Haberdasher-Puzzle
Since
Its the 123 year old Haberdasher problem, posed originally by the famous puzzle inventor Henry Dudeney. Actually there are various different publishing dates around - 1902, 1903, 1907 ...
The task is to divide an equilateral triangle of side length 1 with three straight, but not necessarily continuous, cuts into four parts so that they can then be put together to form a square.
Dudeney provided the solution only in the form of a drawing, but without specifying the exact dimensions.
Let D and E be the midpoints of AC and AB. The first cut runs from E to a point F on AB.
The other two cuts run from D and G perpedicular to EF. G is a point an AB and it can easily be seen that AG = AF+0.5 (or equivalent GB = 0.5-AF).
The four pieces now can be assembled to form a rectangle:
Depending on the choice of F, different rectangles may result.
The task now is to determine the value for AF so that the rectangle is a perfect square:
There are solutions around where AF=0.25 which actually is a good approximation, but the rectangle formed that way IS NOT a perfect square.

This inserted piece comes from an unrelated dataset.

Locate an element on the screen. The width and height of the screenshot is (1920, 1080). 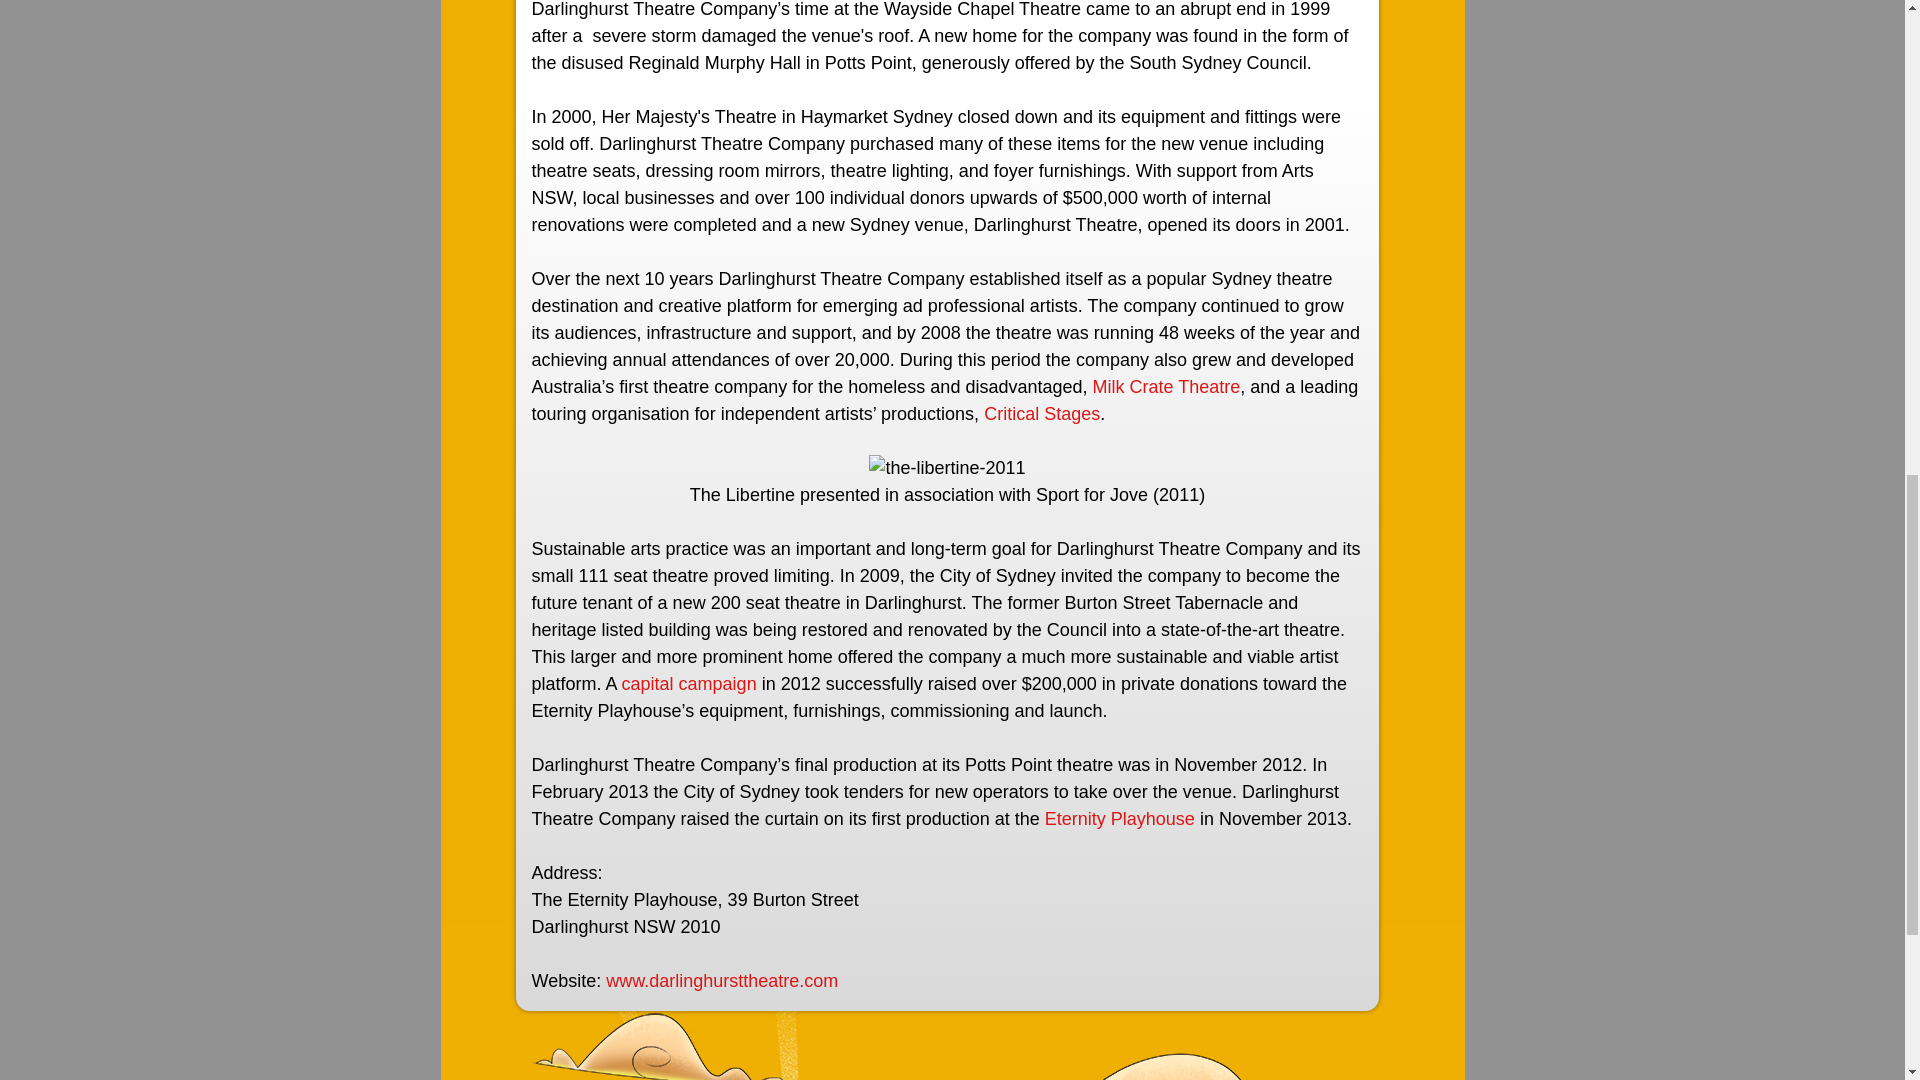
Eternity Playhouse is located at coordinates (1119, 818).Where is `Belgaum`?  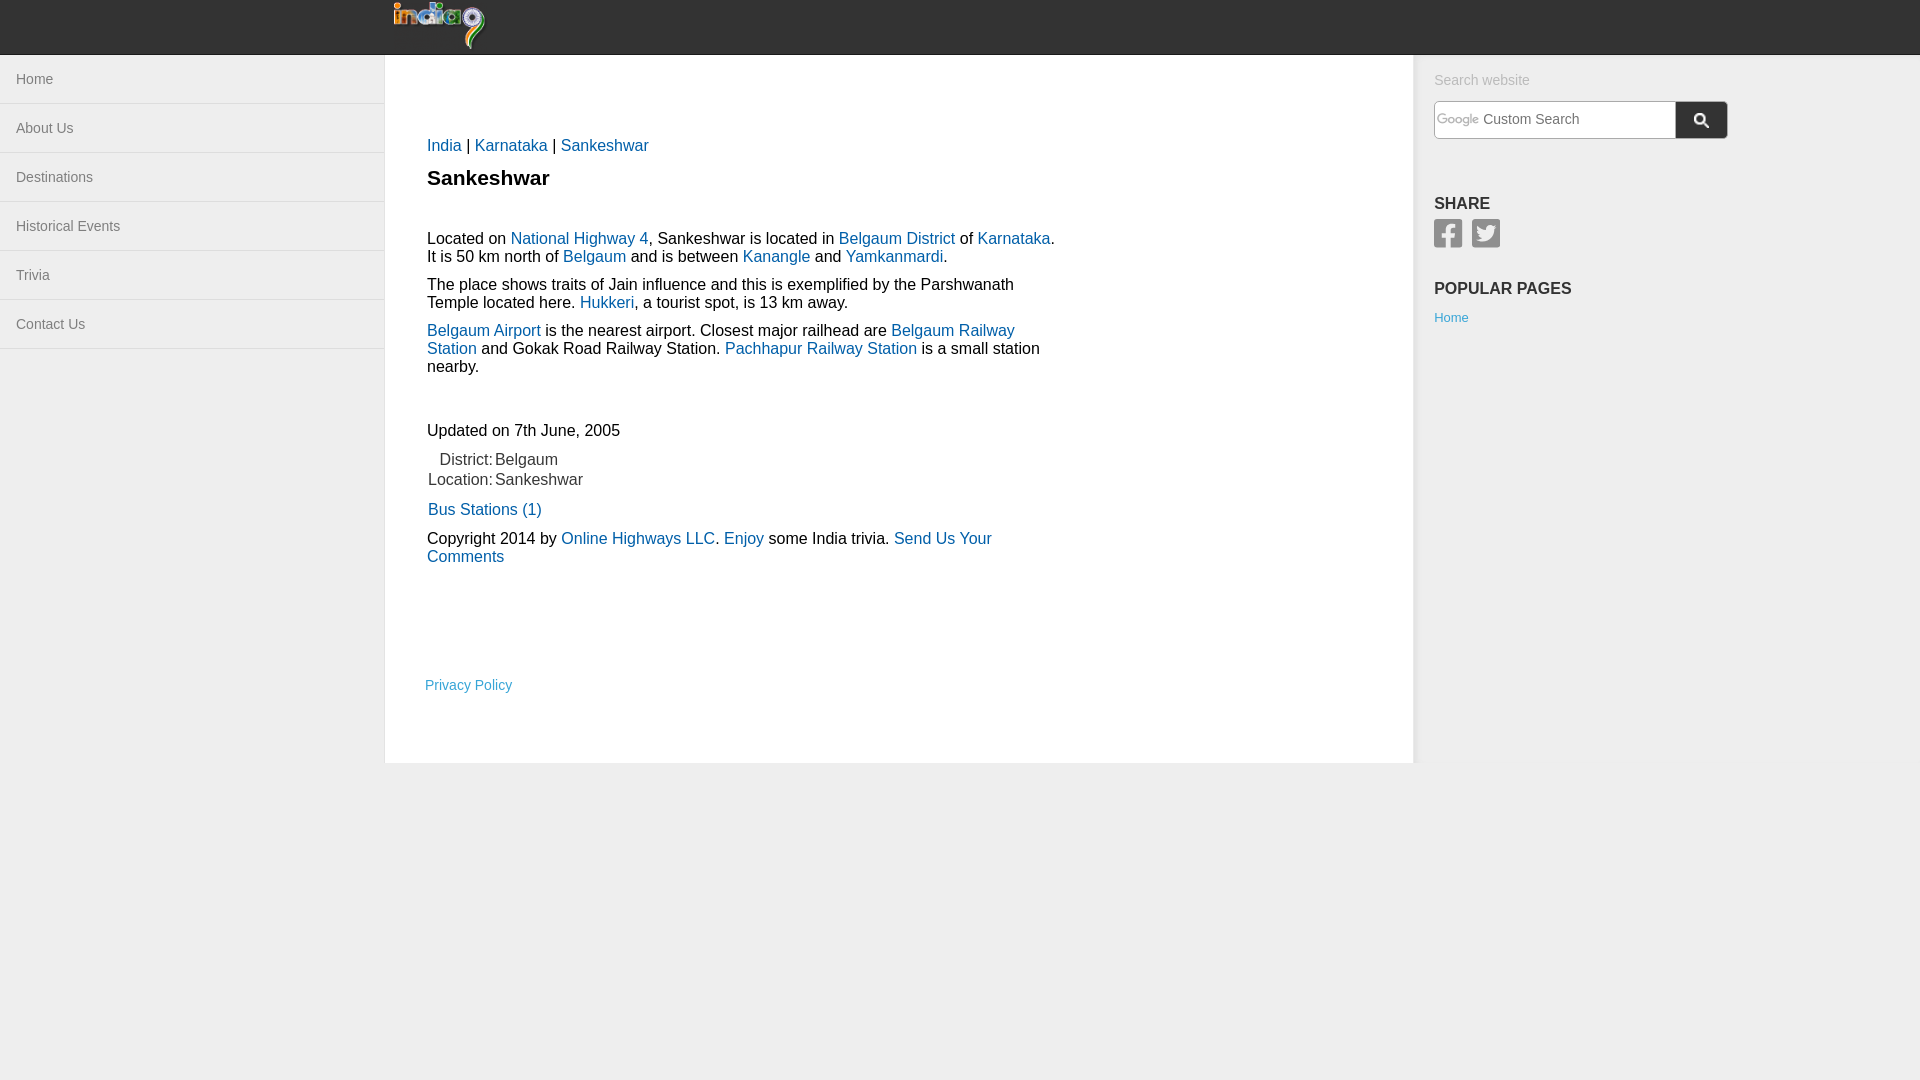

The correct value for AF is slightly larger, about 0.2545076167.
So what I would be interested in is a (as simple and short as possible) way to determine the exact symbolic value for AF so that the four pieces finally form a perfect square.
If necessary I can post the exact solution for reference but my method to arrive at it is a bit laborious and I am hoping for an easier way.